(Exercise set):
1. Could you write out the page on generating artificial data sets, starting with "using LinearAlgebra: I, Diagonal, diag, det, qr, Symmetric" and going on through "library(robustbase)"?
2. How would you render this sentence from the page on generating artificial data sets in Spanish: "Here, we generate data sets to explore the behavior of scores describing differences between high-dimensional point clouds in presence of noise and outliers."?

(Source extract):
++++++++++
# Generate artificial data sets
Here, we generate data sets to explore the behavior of scores describing differences between high-dimensional point clouds in presence of noise and outliers.  

This script output the following datasets:

* `matR.csv` - Reference dataset, following a centered multivariate normal distribution
* `matN.csv` - Negative control dataset, using the same generator used for reference dataset
* `matPS.csv` - Positive control dataset, shifted (center coordinates now follow a centered normal distribution with standard deviation 0.5) while the covariance is kept identical to reference dataset
* `matPR.csv` - Positive control dataset, centered but with the squared covariance matrix compared to the reference dataset

As well as `matRo.csv`, `matNo.csv`, `matPSo.csv` and `matPRo.csv` which follow the same rules but include outliers.

In [None]:
using Random, Distributions, RCall
using DataFrames, CSV

using LinearAlgebra: I, Diagonal, diag, det, qr, Symmetric

In [None]:
@rlibrary ggplot2
@rlibrary extrafont

In [None]:
R"""
# Used later for MCD computation

library(robustbase)
++++++++++
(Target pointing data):
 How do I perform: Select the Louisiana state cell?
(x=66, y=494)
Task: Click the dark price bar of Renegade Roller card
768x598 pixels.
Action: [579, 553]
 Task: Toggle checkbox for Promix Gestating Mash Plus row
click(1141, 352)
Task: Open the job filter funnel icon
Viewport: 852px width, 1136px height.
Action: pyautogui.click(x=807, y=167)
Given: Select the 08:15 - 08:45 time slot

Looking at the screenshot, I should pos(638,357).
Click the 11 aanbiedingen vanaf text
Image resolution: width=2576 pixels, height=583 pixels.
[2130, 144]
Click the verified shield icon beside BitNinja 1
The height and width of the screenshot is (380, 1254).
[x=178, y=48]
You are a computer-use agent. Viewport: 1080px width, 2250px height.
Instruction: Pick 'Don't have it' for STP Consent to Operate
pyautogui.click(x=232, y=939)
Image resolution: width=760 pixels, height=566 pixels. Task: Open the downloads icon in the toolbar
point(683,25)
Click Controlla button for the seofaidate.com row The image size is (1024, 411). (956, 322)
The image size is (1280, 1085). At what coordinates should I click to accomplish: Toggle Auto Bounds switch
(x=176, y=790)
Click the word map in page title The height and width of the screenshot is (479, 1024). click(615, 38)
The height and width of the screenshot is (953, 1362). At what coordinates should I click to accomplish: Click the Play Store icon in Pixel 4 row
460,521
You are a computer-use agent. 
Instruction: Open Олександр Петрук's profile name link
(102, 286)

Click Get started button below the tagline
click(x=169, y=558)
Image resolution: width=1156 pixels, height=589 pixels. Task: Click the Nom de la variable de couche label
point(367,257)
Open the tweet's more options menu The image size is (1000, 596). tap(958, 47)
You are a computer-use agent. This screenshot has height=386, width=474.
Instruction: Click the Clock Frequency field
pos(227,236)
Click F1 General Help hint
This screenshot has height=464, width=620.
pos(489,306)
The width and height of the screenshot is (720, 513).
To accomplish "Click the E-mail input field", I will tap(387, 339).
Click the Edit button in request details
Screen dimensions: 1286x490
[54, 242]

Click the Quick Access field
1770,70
++++++++++
(Solutions to the exercise):
1.
using LinearAlgebra: I, Diagonal, diag, det, qr, Symmetric

In [None]:
@rlibrary ggplot2
@rlibrary extrafont

In [None]:
R"""
# Used later for MCD computation

library(robustbase)

2. Aquí generamos conjuntos de datos para explorar el comportamiento de puntuaciones que describen las diferencias entre nubes de puntos de alta dimensión en presencia de ruido y valores atípicos.